50 Mbps WiFi, multiple power outlets, quiet

📍 Old Market

Free with purchase

The Library

Café-workspace

Quiet, AC, 40 Mbps, closes at 10pm

📍 Wat Bo

Free with purchase

Browse all services on the directory →

Time zone — who can you work with?

Siem Reap is UTC+7, all year (no daylight saving).

Southeast Asia

Perfect overlap

Australia / NZ

Good overlap

Europe

Afternoon SR (2–8pm) = morning EU (9am–3pm)

East Coast USA

Evening SR (7–11pm) = morning EST

West Coast USA

Late evening SR = early morning PST

The stuff no one puts in the specs

🛺

Zero traffic

The morning commute is a 5-minute tuk-tuk ride — or less. No gridlock, no road rage, no underground. Siem Reap is flat, compact, and surprisingly easy to get around even on a bicycle.

🏛️

Angkor Wat is your backyard

One of the most extraordinary archaeological sites on the planet is 15 minutes from the city centre. You can be watching the sunrise over the temples before your first call of the day. Most nomads who visit once end up staying much longer.

🙏

Khmer people are genuinely kind

Not the "tourism smile" — real warmth. Neighbours who help you find a landlord. Market sellers who remember your name. A culture where patience and good humour solve almost any problem. Coming from a big European or Asian city, it takes a few weeks to adjust to how genuinely pleasant day-to-day interactions are.

🏥

Doctor in 2 hours, any issue

No appointment needed at most clinics. Walk in, see a doctor, get a diagnosis and a prescription — all within 2 hours, for $20–40. Royal Angkor International Hospital handles most things on the spot. For anything serious, Bangkok is a 1-hour flight and the hospitals there are world-class.

🌅

The pace is different — in a good way

Work is work. But between calls, there is a pool, a $3 massage, a local market, or a temple you have not visited yet. The city does not demand your attention the way Bangkok or Ho Chi Minh City does. You get the depth of Southeast Asia without the sensory overload.

🕓

No clocks changing, ever

UTC+7, fixed, all year. No daylight saving confusion with clients.
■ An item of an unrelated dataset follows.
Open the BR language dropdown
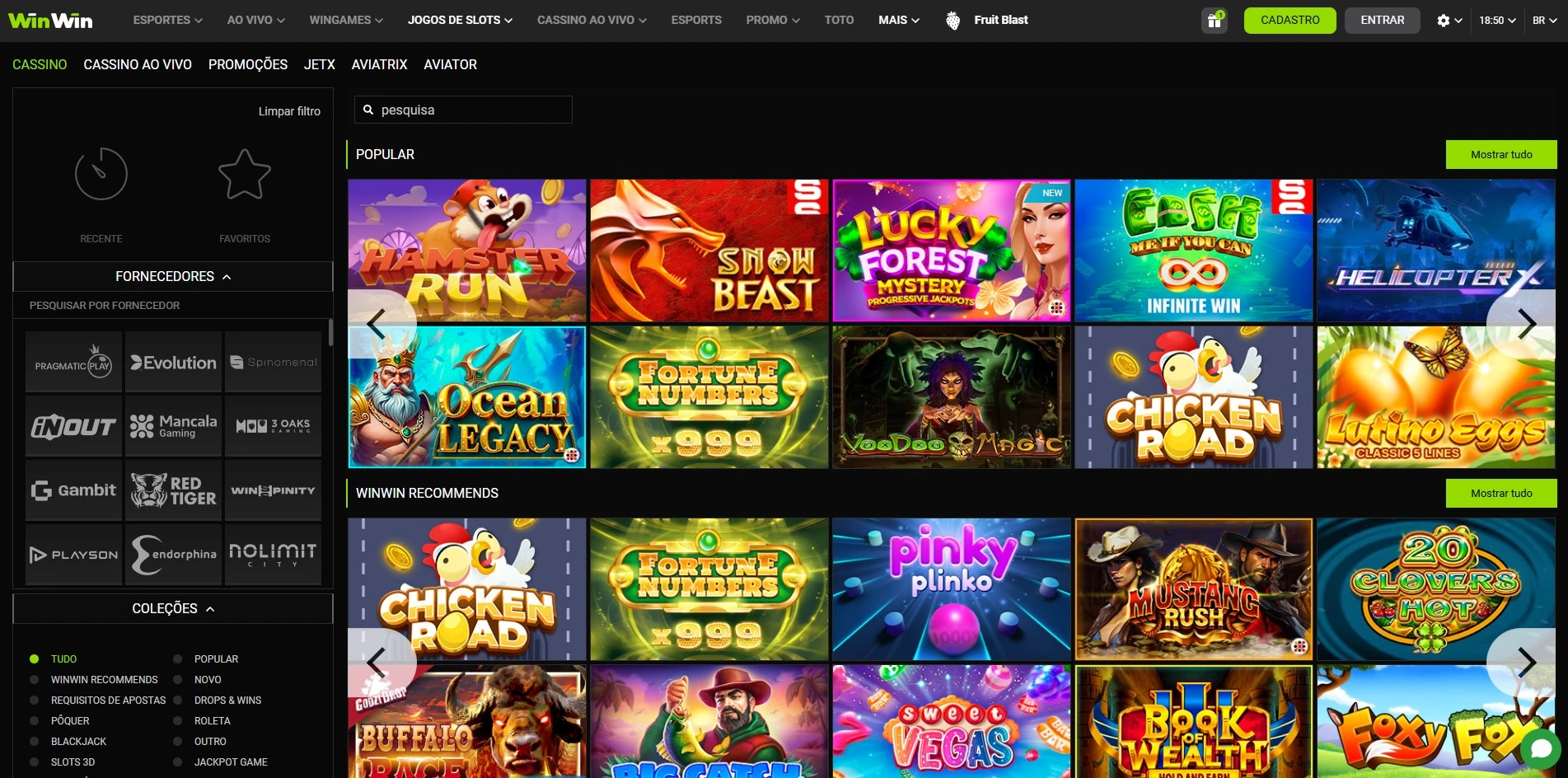Image resolution: width=1568 pixels, height=778 pixels. pyautogui.click(x=1544, y=21)
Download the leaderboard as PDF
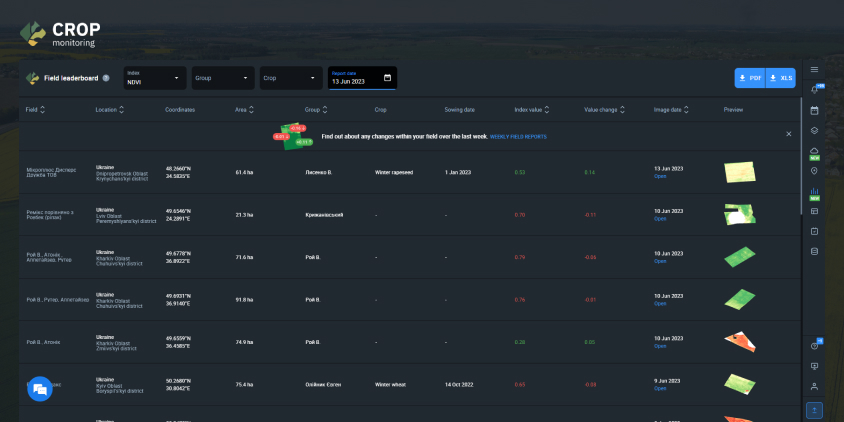Screen dimensions: 844x422 (750, 77)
Your 2pm call is always at 2pm. Small thing, genuinely underrated.

🗣️

Khmer is not a tonal language

Unlike Thai or Vietnamese — where a mispronounced syllable changes the meaning entirely — Khmer has no tones. The script is complex, but spoken Khmer follows consistent pronunciation rules. Most nomads pick up enough to be understood in markets and with drivers within a few weeks. Locals are delighted when you try, and it opens doors that staying in the tourist bubble never does.

💵

The dollar is everyday currency

Cambodia is the only country in Asia where the US dollar circulates as a de facto second currency, accepted everywhere alongside the Riel. Supermarkets, restaurants, landlords, tuk-tuk drivers — everyone prices in dollars. No currency exchange stress, no fees converting your income, no wondering what the ATM will give you. For remote workers paid in USD or EUR, this is a quiet but significant financial advantage.

🕊️

One of the freest countries in Asia

Cambodia has no VPN restrictions, no blocked websites, no internet censorship. You can work on whatever you want, access any tool, call any client. Compare that to China (Great Firewall), Vietnam (restricted content), or even Singapore (strict social laws). There is also no dress code culture shock, no religious restrictions on daily life, and a genuine live-and-let-live attitude that makes the country unusually relaxed for the region.